My mother didn’t throw things away. We hadn’t discovered The Life Changing Magic of Tidying Up with the instructions to throw out things to make space. We simply shifted our detritus around. Putting things away meant nothing to the inhabitants of the house, because we didn’t have a system of where things went. Clothes and shoes went in the bedroom closets, jackets went on hangers. Everything else was loose. Toys piled in our bedrooms lacking a toy box, books shelved onto precariously stacked milk cartons and scattered on the floor when we ran out of space.
Or maybe she was a maximalist. That’s the word people use when they like color, texture and large items in their space. We had a small three bedroom home, but it was furnished for a bigger home. My mother loved her six person dining table in anticipation of the theoretical, but never in praxis, visitors. She loved our large seating areas, perfect for our five person family to watch the news or Jeopardy or Lifetime movies together.
But the large furniture left little room for children’s playthings and dropped objects. It left little room for trinkets and notebooks and mirrors and curling irons. We just had to rearrange things so they fit.
Magazines stacked underneath the television. Stuffed animals passed down from aunties and sisters collected dust in the media center. Loose legos, mugs, ancient Easter candy, uneven photo albums surrounded the “good china” stacked on top of doilies. Mail covered the dining room table. Hair brushes, BlueMagic and rubber bands teetered on the end tables.
She fussed, more to herself than anyone else, as she moved about the house. “Can’t touch nothing without something else falling down!” As she reached high on a top shelf of one of our limited closets, pulling down a scarf and the entire contents -- dusty books, fuzzy winter hats, single gloves, old stuffed animals, mail she stuck up there to open later but never got around to it, papers, papers, falling down like snow. With a grunt she picked up the objects one by one and stuffed them back onto the high, squat shelf, waiting to fall again.
She fussed if our coats were on the couch (seats are for butts, not coats!) or our clothes strung across the bed frame or piled on the closet floor, (I buy these clothes for y’all and you aren’t even grateful!) or if we did the laundry “wrong”, or if shoes remained in the walkway too long.
It wasn’t uncommon for my mother to silently go into the kitchen and begin rummaging in cabinets for an unseen item for an unknown task. “No one ever helps!” I wanted to help, and didn’t know where to start. My mother’s hips filled the narrow space between the door jamb and the trash can. I would have to squeeze in to help whatever was happening under that cabinet. Did she want us to organize it? Look for the bowl/spatula/pot that she was fussing about? Clear the sink? Boil water?

::::::::

• [TO-DO LIST]
1. Retype the essay about a mother's cluttered home from "It wasn’t uncommon" up to and including "sink? Boil water?".
2. Extend the essay about a mother's cluttered home, continuing on from its last sentence.
The listing that comes next is separate material and has no connection to the essay about a mother's cluttered home.

::::::::

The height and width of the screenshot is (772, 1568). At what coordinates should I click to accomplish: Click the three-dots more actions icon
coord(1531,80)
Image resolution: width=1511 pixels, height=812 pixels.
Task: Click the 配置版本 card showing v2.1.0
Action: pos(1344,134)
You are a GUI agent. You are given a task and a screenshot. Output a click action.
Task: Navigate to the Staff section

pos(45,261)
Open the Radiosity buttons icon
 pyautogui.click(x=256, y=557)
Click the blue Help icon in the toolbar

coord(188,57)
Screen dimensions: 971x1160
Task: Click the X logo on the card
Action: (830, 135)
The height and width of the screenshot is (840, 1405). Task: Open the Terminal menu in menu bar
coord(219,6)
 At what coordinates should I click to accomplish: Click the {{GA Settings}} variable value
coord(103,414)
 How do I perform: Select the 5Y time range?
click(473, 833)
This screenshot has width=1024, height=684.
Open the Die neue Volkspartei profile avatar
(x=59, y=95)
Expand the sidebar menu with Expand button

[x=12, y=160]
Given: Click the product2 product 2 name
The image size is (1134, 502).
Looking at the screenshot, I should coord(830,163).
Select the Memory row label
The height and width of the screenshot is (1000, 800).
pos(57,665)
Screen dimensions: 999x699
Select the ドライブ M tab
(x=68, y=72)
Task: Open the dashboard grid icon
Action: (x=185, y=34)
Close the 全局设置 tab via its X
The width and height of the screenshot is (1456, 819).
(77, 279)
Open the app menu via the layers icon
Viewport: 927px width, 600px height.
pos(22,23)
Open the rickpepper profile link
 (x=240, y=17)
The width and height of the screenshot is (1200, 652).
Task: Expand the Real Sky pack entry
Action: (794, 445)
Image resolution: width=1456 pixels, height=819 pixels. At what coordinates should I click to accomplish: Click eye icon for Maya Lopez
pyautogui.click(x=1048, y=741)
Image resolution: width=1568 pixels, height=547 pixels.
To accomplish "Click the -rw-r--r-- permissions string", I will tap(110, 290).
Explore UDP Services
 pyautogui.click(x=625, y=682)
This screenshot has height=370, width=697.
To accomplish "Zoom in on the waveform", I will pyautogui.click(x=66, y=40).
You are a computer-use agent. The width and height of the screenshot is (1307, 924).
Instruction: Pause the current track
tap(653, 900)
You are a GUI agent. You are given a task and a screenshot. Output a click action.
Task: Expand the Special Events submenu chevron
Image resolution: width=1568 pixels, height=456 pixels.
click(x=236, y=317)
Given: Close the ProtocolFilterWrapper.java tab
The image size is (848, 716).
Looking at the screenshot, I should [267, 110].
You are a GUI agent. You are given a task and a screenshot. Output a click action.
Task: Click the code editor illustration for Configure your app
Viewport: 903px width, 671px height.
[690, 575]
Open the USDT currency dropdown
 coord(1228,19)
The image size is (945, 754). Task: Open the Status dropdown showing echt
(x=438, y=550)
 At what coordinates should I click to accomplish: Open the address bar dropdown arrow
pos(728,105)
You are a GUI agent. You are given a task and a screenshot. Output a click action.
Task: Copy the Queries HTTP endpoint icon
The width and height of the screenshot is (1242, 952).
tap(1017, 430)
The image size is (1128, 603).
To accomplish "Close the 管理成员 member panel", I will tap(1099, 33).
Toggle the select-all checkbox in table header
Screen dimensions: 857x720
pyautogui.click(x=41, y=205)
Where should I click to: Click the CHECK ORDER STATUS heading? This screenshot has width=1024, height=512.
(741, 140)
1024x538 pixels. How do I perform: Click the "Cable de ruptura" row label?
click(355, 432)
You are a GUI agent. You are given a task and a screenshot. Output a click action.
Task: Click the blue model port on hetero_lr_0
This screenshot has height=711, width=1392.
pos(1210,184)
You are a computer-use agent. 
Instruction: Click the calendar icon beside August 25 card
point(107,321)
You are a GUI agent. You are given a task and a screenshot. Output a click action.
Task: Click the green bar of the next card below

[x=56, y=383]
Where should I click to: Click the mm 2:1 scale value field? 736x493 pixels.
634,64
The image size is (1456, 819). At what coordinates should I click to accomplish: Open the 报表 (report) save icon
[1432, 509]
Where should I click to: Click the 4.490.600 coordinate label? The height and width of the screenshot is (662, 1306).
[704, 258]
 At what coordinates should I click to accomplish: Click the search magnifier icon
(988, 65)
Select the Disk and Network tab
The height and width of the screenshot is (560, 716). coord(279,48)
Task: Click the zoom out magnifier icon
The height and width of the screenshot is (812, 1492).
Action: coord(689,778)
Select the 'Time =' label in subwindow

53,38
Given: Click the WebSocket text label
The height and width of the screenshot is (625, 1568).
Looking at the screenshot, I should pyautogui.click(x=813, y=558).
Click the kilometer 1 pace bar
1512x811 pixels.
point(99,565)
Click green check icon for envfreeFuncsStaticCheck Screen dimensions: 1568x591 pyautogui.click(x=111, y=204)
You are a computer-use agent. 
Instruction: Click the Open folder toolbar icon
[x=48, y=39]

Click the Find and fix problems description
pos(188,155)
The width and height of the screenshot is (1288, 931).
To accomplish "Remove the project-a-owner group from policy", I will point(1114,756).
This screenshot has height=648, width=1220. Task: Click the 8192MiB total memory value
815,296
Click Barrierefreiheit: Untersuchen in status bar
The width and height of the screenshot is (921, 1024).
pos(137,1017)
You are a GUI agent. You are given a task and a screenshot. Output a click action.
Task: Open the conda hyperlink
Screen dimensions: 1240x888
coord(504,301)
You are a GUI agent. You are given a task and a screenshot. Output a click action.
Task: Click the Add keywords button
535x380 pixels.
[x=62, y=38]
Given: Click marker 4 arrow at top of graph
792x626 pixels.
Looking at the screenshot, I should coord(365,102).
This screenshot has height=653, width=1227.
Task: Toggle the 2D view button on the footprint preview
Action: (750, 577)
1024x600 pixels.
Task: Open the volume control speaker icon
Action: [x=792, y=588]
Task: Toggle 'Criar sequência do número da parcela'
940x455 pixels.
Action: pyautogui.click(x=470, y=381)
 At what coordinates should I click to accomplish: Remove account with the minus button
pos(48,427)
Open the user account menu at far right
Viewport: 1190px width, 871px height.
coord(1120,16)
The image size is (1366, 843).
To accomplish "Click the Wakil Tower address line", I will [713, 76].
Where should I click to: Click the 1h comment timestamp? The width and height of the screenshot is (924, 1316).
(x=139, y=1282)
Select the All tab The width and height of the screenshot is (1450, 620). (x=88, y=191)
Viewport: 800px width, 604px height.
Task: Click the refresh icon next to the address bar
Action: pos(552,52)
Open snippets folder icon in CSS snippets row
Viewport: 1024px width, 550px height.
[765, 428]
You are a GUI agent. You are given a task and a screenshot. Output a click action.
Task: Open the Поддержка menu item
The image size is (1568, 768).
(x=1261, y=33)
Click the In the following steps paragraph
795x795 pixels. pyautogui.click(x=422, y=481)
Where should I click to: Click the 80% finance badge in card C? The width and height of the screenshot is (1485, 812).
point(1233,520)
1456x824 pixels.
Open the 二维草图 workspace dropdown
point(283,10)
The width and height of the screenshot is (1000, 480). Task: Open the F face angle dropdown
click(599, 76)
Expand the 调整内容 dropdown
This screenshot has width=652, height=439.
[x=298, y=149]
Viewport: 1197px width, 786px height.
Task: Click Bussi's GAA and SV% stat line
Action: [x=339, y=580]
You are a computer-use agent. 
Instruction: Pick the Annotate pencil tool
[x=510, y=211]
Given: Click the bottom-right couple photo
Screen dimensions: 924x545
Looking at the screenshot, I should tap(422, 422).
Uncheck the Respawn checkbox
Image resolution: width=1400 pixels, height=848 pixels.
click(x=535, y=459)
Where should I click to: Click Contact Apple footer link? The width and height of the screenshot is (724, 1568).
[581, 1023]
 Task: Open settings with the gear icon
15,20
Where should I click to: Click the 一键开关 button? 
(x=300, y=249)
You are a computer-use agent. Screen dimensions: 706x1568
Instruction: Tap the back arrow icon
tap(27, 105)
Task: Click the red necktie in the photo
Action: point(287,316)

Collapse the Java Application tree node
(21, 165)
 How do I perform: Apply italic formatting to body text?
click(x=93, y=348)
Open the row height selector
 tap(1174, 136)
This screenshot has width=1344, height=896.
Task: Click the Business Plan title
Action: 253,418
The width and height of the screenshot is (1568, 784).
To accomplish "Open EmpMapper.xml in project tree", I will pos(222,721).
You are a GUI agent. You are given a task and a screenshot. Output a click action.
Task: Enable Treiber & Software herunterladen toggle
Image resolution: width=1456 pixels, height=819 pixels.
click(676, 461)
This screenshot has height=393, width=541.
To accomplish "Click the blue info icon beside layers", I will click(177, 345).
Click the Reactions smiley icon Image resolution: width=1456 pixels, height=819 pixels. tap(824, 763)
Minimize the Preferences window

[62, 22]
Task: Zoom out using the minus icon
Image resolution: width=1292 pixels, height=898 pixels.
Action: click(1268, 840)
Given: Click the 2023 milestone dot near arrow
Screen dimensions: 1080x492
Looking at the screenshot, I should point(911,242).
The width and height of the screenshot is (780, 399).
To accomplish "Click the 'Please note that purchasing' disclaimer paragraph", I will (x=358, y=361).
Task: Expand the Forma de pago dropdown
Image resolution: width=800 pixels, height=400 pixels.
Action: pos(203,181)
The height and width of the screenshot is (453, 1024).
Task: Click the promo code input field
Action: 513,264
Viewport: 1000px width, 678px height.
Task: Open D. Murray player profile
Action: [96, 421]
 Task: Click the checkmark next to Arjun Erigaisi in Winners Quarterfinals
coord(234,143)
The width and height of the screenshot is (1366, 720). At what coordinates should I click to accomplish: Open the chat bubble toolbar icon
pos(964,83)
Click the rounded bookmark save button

::::::::

• [ANSWERS IN ORDER]
1.
It wasn’t uncommon for my mother to silently go into the kitchen and begin rummaging in cabinets for an unseen item for an unknown task. “No one ever helps!” I wanted to help, and didn’t know where to start. My mother’s hips filled the narrow space between the door jamb and the trash can. I would have to squeeze in to help whatever was happening under that cabinet. Did she want us to organize it? Look for the bowl/spatula/pot that she was fussing about? Clear the sink? Boil water?

2.
I had no true space of my own, and my residence never felt quite like home. It was the dark walls with tiny windows where between three o’clock and sundown you can see the dust floating through the streaming sunlight. It was the television, constantly on, constantly loud that gave me headaches in these three to sundown hours when looking at the screen, but I couldn’t turn away, because there was nowhere else to be.
And my things were a problem.
It was my gloves caught between the couch cushions, it was my doll abandoned on the stairs. I ignored the bills stacked on the side table and cigarette butts piled in ashtrays. If you moved a piece of paper, smoky dust ballooned into the air, making me cough. My shoes littered the entryway, and I ignored my mother’s slippers tucked into every dusty corner of our living room. I ignored the overstuffed Lazyboy jammed against the television stand and overextending over the door jamb.
It was messy, I was messy. When I entered our home, my homework went on the already overflowing table because what was another piece of paper? Clothes were piled on the floor because the stack had already been there for three days, what was another pair of jeans?
I truly blamed myself for the mess.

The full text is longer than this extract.